Patients with normal kidney function don’t usually have a problem with the dye, but about 25% of all patients undergoing heart operations and stenting procedures have pre-existing kidney disease and the dye can cause damage – known as contrast-induced acute kidney injury (CI-AKI) – when it filters through the kidneys. This can lead to permanent kidney injury, which can result in patients requiring short-term dialysis, but in some cases, it can result in permanent kidney failure and even death. Patients who experience CI-AKI have a five-fold greater chance of dying in the 12-months following their coronary procedure.
Professor David Kaye and his team at the Baker IDI Heart and Diabetes Institute invented a system to reduce the amount of dye reaching the patients’ kidneys. Osprey Medical has developed the technology into the DyeVert and DyeVert Plus systems, which reduce the amount of dye reaching the kidneys by up to 40%, with no impact on image quality. Patients get the angiography quality they need, while the reduction in dye effect on the kidneys results in shorter hospital stays, improved patient outcomes, and may ultimately save patients' lives.
DyeVert was cleared for sale in the US by the FDA in November 2015, and results from the first hospital buyers showed superior results to the existing market product, known as AVERT – on the back of these results, the FDA cleared Osprey to use its main marketing claims, relating to dye savings, image quality and reflux reduction. DyeVert Plus is the only technology cleared by the FDA for contrast reduction and real-time monitoring of dye dose delivered to patients during a coronary or peripheral angiogram.

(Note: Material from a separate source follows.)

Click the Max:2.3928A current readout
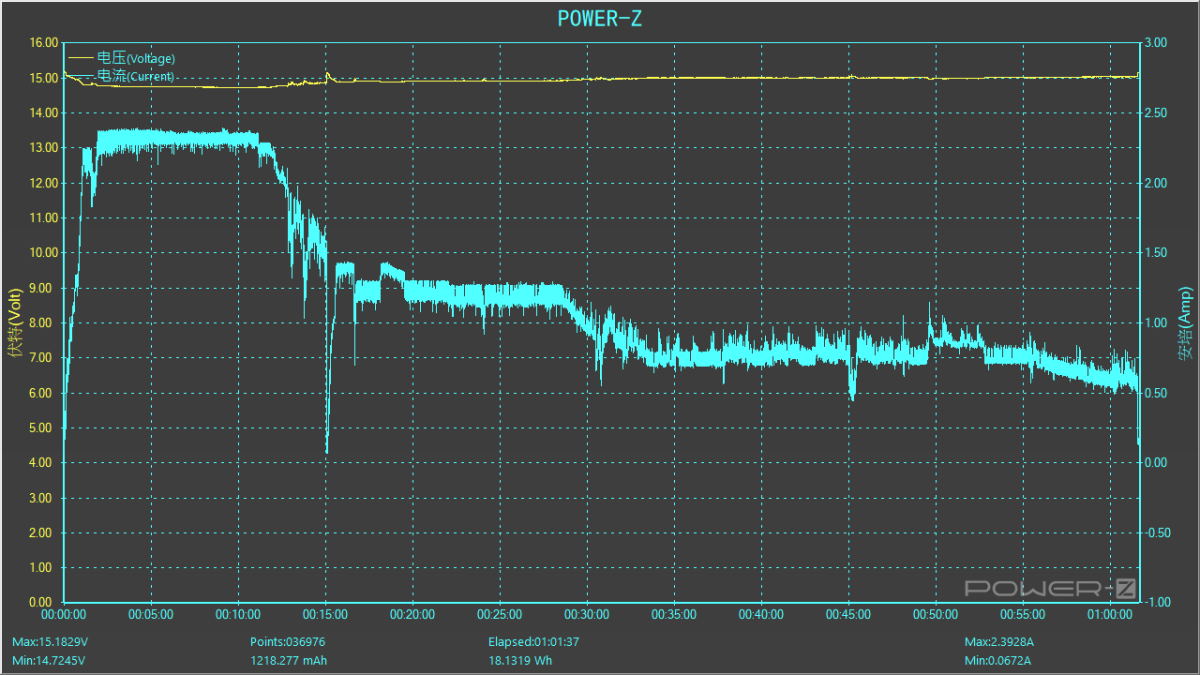 point(997,641)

Osprey’s products have also been cleared for sale by the Therapeutic Goods Administration (TGA) in Australia, and the CE Mark in Europe.

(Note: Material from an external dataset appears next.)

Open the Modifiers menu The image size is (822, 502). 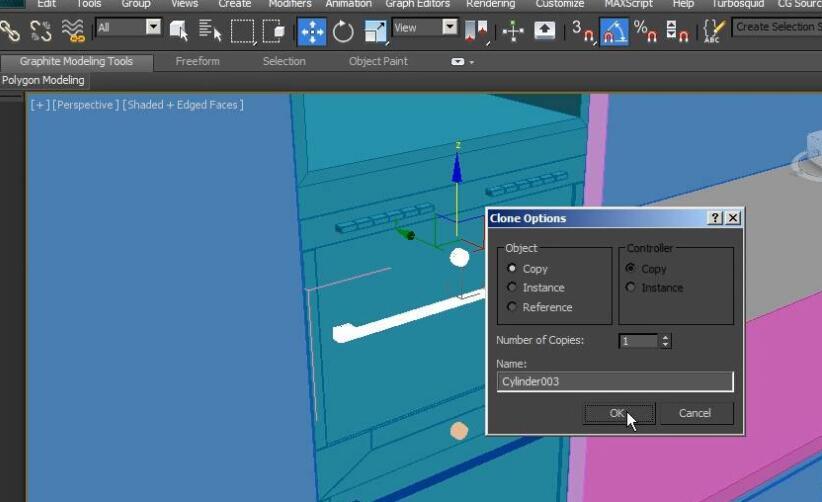tap(290, 4)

In 2018, Osprey announced four contracts with leading GPOs (group purchasing organisations) in the US: going through the US GPOs is now the main thrust of its marketing strategy. The total addressable market is in the order of US$1.65 billion ($2.3 billion). The company has market-leading technology in a clear area of unmet medical need, and Osprey seems poised to live up to its promise – for which loyal shareholders have required patience. Investment management firm Allan Gray invested $10 million in November 2018, which should also encourage Osprey shareholders.
The link between gut health and mental health has been an increasingly prominent scientific story in recent years. The gut ‘microbiome’ – the trillions of microorganisms that live in the intestinal tract – is now generally well understood to be involved in functions critical to health and wellbeing, but more recently, the role of gut microbes (bacteria) in mental and neurological health is starting to be identified.
Australian biotech Medlab Clinical (MDC) will shortly commence a Phase 2 clinical trial, being led by Queensland University of Technology (QUT), to investigate the potential use of MDC’s probiotic (“good” bacteria) NRGBiotic, which is used to improve gut health (that is, the microbial profile) in treating depression.
The NRGBiotic will be administered to patients in conjunction with a standard anti-depressant, with the results picking up on the connection between the gut and brain, and the expected consequent effects on mood. The trial is testing the proposition that, since 30% of people suffering depression do not respond to medication, improved gut health will increase the body’s ability to absorb the standard anti-depressant.
Recruiting for the trial coincides with new European research (published in Nature Microbiology) which showed depletion of certain bacteria in the gut correlates highly with depression.
Apart from its work in depression, Medlab Clinical is also developing therapies for pain management – using cannabis-based medicines – and obesity. The company also sells nutritional products in Australia and the US.